Task statement - Rewrite the stretch from "Screen dimensions: 1334x896" through "Looking at the screenshot, I should pos(125,142).", changing "magnifier" to "magnifying glass" and keeping every other part the same. Give only those lines.

Task inputs -
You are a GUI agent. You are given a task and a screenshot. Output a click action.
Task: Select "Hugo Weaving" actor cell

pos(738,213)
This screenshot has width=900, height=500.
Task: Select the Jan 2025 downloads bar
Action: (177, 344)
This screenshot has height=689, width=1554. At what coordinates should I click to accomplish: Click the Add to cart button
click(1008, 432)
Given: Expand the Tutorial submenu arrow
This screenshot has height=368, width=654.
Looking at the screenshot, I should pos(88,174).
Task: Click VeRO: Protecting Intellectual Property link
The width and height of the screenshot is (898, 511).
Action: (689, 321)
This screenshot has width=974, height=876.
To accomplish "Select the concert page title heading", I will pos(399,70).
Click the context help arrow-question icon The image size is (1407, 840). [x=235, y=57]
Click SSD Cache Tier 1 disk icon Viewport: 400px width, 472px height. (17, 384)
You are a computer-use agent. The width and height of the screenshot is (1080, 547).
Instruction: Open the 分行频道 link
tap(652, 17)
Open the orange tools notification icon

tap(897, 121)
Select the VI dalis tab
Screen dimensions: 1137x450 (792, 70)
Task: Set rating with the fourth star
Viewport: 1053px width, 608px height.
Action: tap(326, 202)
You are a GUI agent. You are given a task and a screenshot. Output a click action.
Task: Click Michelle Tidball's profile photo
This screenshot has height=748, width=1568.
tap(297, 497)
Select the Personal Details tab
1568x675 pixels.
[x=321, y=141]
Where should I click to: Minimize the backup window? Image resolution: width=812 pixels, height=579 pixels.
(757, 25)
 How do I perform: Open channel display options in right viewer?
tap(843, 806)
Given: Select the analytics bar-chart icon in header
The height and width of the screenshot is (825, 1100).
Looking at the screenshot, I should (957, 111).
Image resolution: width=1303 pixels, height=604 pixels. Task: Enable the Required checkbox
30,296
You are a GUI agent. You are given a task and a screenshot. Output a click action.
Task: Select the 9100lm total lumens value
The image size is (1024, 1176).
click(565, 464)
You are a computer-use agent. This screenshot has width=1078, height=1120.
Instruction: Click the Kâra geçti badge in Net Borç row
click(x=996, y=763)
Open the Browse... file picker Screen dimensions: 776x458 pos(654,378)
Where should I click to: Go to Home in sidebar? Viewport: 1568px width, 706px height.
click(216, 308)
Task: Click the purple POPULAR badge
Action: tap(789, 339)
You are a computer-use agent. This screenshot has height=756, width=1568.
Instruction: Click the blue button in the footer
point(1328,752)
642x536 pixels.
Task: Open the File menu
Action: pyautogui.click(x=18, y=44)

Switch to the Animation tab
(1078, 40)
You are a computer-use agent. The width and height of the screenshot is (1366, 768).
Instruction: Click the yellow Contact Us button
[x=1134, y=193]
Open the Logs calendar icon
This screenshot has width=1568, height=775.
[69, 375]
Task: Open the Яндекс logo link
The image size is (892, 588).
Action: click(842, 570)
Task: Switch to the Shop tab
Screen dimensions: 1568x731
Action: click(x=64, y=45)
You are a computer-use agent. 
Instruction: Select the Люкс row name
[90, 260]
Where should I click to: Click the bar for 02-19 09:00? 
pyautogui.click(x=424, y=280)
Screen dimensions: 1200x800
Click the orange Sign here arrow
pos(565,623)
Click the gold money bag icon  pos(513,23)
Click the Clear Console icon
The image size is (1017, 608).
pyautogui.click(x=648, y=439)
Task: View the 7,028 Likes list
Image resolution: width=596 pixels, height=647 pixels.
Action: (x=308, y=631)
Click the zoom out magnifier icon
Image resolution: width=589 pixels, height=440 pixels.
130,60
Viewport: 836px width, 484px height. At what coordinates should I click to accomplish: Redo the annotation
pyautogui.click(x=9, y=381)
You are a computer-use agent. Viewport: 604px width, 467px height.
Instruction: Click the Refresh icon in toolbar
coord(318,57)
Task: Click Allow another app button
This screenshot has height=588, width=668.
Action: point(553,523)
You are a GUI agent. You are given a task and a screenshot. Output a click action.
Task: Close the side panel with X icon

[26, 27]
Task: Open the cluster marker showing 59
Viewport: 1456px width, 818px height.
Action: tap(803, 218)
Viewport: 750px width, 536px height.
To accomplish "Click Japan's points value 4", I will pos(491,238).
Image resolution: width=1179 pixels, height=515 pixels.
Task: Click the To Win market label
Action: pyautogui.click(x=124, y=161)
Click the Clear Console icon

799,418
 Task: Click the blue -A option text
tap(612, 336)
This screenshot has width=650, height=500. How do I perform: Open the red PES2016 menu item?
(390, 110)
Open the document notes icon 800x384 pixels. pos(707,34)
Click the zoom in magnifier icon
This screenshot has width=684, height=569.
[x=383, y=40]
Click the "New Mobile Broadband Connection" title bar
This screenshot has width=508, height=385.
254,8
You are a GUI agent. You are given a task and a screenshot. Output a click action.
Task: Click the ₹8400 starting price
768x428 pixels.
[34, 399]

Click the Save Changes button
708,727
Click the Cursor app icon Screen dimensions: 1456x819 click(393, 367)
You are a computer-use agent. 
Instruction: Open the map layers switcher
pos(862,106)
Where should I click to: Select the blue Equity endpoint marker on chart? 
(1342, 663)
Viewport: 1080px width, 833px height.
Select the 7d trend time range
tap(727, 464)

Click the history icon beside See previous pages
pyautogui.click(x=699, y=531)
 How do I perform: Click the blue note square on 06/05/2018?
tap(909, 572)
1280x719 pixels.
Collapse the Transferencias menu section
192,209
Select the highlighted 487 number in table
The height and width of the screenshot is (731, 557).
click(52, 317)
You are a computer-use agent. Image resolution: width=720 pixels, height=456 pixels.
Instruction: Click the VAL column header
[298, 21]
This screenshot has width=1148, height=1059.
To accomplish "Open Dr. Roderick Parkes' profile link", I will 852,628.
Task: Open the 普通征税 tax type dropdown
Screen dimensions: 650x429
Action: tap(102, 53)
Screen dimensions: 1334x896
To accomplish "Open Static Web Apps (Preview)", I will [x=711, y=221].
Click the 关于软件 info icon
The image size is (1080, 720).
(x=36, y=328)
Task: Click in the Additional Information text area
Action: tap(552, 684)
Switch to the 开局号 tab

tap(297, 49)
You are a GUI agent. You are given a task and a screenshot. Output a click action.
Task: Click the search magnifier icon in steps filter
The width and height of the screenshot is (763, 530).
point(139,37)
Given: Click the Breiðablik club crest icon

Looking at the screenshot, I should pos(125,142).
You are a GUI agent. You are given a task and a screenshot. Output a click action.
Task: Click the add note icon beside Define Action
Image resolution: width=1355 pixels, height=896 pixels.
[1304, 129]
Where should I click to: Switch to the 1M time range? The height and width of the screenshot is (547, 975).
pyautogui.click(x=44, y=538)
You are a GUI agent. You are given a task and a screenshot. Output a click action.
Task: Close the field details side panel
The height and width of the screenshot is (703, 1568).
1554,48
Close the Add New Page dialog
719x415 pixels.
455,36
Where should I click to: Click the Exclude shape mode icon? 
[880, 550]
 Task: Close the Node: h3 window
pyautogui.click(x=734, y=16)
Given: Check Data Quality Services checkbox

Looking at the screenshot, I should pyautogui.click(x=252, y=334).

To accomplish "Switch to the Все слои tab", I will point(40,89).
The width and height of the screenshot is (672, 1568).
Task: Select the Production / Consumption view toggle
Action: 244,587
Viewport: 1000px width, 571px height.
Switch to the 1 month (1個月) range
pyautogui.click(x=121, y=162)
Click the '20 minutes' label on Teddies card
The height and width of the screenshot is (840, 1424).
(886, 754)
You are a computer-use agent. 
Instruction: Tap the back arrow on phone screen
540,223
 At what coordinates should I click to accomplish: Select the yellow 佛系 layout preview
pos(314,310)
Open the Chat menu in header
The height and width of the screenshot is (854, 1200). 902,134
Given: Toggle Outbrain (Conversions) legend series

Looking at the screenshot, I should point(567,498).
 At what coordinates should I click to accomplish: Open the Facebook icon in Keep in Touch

Response to the task -
Screen dimensions: 1334x896
To accomplish "Open Static Web Apps (Preview)", I will [x=711, y=221].
Click the 关于软件 info icon
The image size is (1080, 720).
(x=36, y=328)
Task: Click in the Additional Information text area
Action: tap(552, 684)
Switch to the 开局号 tab

tap(297, 49)
You are a GUI agent. You are given a task and a screenshot. Output a click action.
Task: Click the search magnifying glass icon in steps filter
The width and height of the screenshot is (763, 530).
point(139,37)
Given: Click the Breiðablik club crest icon

Looking at the screenshot, I should pos(125,142).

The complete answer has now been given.